Delaware law and these charter provisions may have the effect of deterring hostile takeovers or delaying changes in control of our management, which could depress the market price of our common stock.
Rights Plan
In October 2001, our board of directors adopted a Stockholder Rights Plan, pursuant to which all stockholders of record as of October 29, 2001 received rights to purchase shares of a newly created series of preferred stock. Each right entitles the registered holder to purchase from us one one-hundredth of a share of Series A junior participating preferred stock at an exercise price of $70 per right, subject to adjustment. The rights will become exercisable when a person or group acquires 20% or more of our outstanding common stock or ten business days after commencement or announcement of a tender or exchange offer for 20% or more of our outstanding common stock. If a person or group acquires 20% or more of our outstanding common stock, all right holders except such buyer will be entitled to acquire our common stock at a discount. In the event that Kosan is acquired in a merger or other business combination transaction or 50% or more of its consolidated assets or earning power are sold to a person or group who has acquired 20% or more of our outstanding common stock, proper provision will be made so that each such holder of a right will thereafter have the right to receive, upon the exercise of the right, shares of common stock of the acquiring company which at the time of such transaction will have a market value of two times the exercise price of the right.

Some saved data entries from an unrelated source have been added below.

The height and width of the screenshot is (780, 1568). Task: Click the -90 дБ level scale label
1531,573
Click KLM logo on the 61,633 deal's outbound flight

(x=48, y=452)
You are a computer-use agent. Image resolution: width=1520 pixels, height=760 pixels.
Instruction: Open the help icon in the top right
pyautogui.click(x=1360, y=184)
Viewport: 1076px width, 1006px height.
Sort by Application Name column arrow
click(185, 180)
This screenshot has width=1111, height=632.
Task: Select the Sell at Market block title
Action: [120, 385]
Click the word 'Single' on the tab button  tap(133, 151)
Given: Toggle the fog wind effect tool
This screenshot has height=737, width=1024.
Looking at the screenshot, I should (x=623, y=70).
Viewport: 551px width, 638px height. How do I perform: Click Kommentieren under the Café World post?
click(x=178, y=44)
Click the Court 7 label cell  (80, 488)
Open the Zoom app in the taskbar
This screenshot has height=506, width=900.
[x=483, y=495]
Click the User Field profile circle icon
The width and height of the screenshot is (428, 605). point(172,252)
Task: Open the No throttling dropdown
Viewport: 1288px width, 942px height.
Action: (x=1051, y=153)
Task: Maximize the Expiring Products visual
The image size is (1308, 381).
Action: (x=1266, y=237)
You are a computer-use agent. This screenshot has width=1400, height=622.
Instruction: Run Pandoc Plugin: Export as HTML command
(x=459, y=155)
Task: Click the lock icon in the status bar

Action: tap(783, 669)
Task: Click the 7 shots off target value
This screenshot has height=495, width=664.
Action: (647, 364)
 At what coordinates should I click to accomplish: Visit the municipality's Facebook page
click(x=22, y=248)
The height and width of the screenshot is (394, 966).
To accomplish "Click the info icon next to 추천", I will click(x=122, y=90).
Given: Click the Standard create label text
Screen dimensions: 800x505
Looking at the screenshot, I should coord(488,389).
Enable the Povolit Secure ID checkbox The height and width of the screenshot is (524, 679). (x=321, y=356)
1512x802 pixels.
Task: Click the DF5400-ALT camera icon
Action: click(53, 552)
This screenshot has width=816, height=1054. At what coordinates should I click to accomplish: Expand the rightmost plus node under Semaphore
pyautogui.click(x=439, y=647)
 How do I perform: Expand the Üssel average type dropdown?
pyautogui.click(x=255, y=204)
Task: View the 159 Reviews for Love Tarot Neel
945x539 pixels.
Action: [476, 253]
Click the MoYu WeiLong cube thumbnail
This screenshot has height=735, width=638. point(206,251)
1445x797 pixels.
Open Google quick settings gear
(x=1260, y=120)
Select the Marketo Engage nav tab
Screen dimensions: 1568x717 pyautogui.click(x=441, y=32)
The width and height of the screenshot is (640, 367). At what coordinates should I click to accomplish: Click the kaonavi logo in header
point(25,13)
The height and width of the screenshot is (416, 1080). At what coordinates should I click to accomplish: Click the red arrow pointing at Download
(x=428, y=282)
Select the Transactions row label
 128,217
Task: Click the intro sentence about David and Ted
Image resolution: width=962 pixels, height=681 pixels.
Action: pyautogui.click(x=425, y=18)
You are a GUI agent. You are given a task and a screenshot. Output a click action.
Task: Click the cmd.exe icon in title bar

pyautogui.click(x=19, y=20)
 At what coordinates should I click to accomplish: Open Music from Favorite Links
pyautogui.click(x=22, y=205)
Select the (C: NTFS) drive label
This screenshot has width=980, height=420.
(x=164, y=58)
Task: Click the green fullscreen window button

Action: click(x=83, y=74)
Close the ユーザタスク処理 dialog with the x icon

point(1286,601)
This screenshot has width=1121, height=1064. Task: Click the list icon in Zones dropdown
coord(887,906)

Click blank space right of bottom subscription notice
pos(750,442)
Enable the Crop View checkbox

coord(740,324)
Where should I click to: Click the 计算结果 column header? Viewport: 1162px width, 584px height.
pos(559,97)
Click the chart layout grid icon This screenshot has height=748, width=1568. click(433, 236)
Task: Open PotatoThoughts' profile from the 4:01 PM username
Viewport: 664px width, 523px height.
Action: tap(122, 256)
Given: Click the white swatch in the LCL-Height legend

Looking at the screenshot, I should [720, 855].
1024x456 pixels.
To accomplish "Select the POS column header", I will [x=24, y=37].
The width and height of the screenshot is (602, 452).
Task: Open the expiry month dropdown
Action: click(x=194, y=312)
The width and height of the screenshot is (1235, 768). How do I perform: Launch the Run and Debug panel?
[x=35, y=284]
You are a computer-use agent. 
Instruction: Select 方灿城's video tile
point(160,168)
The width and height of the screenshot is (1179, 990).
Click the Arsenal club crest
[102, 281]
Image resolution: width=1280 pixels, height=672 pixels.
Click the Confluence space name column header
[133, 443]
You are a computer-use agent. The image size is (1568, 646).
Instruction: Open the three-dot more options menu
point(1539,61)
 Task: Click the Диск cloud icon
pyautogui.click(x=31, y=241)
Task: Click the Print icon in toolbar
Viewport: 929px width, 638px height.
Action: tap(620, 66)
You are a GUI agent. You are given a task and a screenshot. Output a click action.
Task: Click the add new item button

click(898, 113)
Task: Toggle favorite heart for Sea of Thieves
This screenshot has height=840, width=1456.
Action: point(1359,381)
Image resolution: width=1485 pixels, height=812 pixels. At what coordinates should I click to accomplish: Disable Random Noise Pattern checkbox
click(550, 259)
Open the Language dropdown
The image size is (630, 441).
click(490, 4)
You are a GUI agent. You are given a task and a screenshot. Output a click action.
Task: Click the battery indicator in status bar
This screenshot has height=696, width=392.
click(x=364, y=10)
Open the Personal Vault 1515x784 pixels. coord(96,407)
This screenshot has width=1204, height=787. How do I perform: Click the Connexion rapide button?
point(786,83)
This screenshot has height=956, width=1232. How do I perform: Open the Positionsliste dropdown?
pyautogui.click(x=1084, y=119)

Our board of directors may terminate the Stockholder Rights Plan at any time, amend the rights plan without the approval of any holders of the rights or redeem the rights prior to the time a person or group acquires 20% or more of our common stock. Each preferred share will be entitled to a minimum preferential quarterly dividend payment of $1.00 but will be entitled to an aggregate dividend of 100 times the dividend declared per share of common stock. In the event of liquidation, the holders of the preferred shares would be entitled to receive a minimum preferential liquidation payment of $100 per share of common stock but will be entitled to an aggregate payment of 100 times the payment made per share of common stock. Each preferred share will have 100 votes, voting together with the shares of common stock. The rights are protected by customary anti-dilution provisions. The preferred shares rank junior to any other series of our preferred stock. These rights will expire on October 29, 2011.
Transfer Agent and Registrar
The transfer agent and registrar for our common stock is Mellon Investor Services, LLC. Its address is P.O. Box 3315, South Hackensack, NJ 07606 and its telephone number is (800) 552-6645.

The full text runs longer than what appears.